• [Provided passage]
————————


    I have since posted comments on the Guardian site (http://lay.si/80) and on the Bad Science forum (http://www.badscience.net/forum/viewtopic.php?f=3&t=24127).

    My latest comment on the Guardian (which to my surprise has not been deleted):

    “Since Tim Lusher had replied to me on Twitter on Wednesday night, I decided that perhaps if I tweeted him, I might get an answer about why he hasn’t responded to criticisms of his comment above. So I sent him the following messages:

    “@timlusher People are wondering why you are not responding to their comments on @mjrobbins osteo/asthma piece…”

    “http://lay.si/80 @timlusher People have been very critical of your comment & are wondering why you haven’t responded..?”

    He replied:

    “@DrDaddyDolphin We publish about 4000 articles a day on the Guardian website This was one tiny 260-word column. I have commented.”

    I did not believe this had answered my question so I replied:

    “.@timlusher The article prompted several complaints & PCC involvement. You commented, people were unhappy with the comment. Your response..?”

    To which he responded:

    “@DrDaddyDolphin I object to your bullying, self-righteous melisramatic tone, so I don’t intend to respond further. Get perspective.””

  7. Pingback: Dear Guardian, I am hugely disappointed in you | Josephine Jones

  8. Pingback: Guardian not speaking to me due to PCC Protocol. PCC contact away until 27th June. Offending article still online. | Josephine Jones

  9. Well done, tell the nasty man to piss off and go and get a flu jab. These responses are magic JJ, has it occurred to you that you might not be as right as you think you are.

  10. Sorry man should have been woman, unless you are a lady boy then that makes it more complicated, nothing at all wrong with either option but it is not clear that JJ is in fact a lady.

  11. Nothing shows the shallowness of your side better than good ol’ fashioned misogyny. We can see right through you, little troll. Go and have your stupid giggles elsewhere.

  12. Nah seriously sometimes people pretend to alter their gender so it looks more softy/hard. So Matt do you think JJ should be telling WHS what they can sell or do you think the public are so shit witted they musn’t see writing that shows up scams like swine flu, vaccinations per se and a whole host of modern medical woo that needs shooting down.

    What’s the up Matt?

    I mean seriously in this modern age you don’t believe all that flu vaccine/pandemic crap do you?

————————

• [Exercise data]
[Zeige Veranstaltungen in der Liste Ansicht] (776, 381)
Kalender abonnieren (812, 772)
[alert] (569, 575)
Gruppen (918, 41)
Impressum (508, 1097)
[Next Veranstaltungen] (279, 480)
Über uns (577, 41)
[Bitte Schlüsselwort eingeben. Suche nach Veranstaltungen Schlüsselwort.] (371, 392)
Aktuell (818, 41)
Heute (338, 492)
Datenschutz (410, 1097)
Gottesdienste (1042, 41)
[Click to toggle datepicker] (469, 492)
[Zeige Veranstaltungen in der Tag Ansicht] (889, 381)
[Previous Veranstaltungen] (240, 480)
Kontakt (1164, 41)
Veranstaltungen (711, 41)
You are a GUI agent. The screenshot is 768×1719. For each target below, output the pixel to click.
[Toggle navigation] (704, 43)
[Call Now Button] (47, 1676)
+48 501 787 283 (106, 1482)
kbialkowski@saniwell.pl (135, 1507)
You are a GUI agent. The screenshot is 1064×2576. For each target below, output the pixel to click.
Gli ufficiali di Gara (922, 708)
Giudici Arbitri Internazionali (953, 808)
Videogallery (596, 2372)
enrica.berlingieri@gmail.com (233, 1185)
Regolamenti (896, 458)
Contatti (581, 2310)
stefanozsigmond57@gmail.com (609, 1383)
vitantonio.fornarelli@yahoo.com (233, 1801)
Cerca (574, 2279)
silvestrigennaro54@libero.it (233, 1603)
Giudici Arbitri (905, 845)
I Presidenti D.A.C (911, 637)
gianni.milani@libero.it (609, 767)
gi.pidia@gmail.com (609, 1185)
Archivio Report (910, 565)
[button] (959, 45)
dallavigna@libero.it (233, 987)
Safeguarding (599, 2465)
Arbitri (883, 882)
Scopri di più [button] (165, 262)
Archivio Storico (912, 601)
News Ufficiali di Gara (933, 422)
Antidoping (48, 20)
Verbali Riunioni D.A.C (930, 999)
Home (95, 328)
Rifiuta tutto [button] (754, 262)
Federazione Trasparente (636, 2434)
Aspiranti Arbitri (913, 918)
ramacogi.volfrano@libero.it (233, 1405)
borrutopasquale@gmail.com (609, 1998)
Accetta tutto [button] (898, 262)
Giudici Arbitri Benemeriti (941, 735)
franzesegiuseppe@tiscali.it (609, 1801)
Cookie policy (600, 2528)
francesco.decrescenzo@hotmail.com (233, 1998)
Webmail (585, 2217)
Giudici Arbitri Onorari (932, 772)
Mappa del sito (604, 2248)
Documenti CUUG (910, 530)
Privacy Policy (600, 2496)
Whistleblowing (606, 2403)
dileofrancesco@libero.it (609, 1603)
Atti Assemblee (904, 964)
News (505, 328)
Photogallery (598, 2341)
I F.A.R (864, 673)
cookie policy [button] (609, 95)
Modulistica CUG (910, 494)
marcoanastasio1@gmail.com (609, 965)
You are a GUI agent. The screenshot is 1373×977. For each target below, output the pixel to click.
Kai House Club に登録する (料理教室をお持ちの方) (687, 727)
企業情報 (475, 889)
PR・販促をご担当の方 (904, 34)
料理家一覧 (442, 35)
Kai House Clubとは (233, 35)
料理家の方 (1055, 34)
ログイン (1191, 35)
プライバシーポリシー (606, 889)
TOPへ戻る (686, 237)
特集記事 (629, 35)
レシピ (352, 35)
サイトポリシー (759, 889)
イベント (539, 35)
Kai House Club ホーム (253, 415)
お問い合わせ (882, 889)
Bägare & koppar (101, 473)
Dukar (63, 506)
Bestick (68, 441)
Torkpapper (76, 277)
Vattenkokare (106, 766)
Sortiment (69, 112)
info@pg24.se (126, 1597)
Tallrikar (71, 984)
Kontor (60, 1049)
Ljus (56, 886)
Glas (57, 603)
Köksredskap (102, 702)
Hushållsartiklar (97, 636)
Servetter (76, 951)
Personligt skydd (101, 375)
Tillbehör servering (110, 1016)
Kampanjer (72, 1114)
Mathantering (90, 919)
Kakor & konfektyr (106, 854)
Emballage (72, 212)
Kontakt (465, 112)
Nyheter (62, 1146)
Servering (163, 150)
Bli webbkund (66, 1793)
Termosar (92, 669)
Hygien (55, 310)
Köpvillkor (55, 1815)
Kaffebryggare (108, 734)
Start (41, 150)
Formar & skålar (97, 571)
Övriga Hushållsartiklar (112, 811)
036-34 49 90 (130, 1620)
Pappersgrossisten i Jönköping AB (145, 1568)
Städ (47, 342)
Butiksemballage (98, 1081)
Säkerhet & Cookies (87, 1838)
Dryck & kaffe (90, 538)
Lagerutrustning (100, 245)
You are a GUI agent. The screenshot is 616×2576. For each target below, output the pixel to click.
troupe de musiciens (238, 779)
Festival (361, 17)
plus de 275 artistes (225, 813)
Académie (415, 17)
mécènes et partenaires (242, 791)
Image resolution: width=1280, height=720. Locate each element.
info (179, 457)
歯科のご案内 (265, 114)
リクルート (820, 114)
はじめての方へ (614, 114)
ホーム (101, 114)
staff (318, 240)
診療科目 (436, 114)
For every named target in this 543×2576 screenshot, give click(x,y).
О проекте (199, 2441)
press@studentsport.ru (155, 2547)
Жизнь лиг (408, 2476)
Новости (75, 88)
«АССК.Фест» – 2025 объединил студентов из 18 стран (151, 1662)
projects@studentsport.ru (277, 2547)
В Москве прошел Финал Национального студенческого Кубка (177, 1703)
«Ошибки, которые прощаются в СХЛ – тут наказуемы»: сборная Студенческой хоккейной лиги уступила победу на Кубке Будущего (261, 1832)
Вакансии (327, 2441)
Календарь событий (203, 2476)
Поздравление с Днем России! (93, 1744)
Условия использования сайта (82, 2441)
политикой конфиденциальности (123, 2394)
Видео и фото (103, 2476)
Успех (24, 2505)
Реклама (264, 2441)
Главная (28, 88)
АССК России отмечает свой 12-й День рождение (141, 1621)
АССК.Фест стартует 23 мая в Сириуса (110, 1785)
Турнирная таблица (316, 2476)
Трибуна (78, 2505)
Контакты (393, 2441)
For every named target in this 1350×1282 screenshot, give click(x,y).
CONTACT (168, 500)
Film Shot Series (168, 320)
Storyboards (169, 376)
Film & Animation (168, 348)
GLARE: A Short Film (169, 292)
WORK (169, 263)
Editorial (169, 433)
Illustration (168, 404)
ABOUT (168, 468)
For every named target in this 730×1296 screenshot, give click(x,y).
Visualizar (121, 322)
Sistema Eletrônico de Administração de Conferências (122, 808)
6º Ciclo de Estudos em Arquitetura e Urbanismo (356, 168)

————————

• [Description of the task]
Carry on the comment thread about the Guardian's osteopathy and asthma column, starting after its final line.

• [Reply to the exercise]
  13. http://www.youtube.com/watch?v=SIjm9w_-tNY
    Naughty, removing related links. So matt did you have a flu jab and ignore the EBM for it’s non existent efficacy or are you a vaccine believer?

    • For the record, I haven’t edited or deleted any comments. I haven’t removed any links, nor have I found any in my spam.

      I would be happy to take part in reasoned debate but I do not intend to engage with trolls.

  14. come on JJ let’s hear some feedback, you’ve gone all quiet in your crisis meeting are you checking out pubmed for some orthomantra, bit lost for words aren’t we, not very good at blogging either.

    Did you have a flu jab out of interest?

  15. Well done JJ the church of science silences the critics, it’s the only way you can survive. Flu jab lol at least you guys are ramping up the mercury. So did you have a flu jab and if so what was your EBM rational for making this woo decision when the evidence says absolutely no.

  16. One always knows that when the moderation option kicks in that the septics are running round like headless chickens trying to keep the PR going. I love you guys, it’s like hassling the JW but more fun cos you take the bait everytime and run and run.

    So don’t avoid the question JJ, did you have a flu jab, you have a duty to tell us.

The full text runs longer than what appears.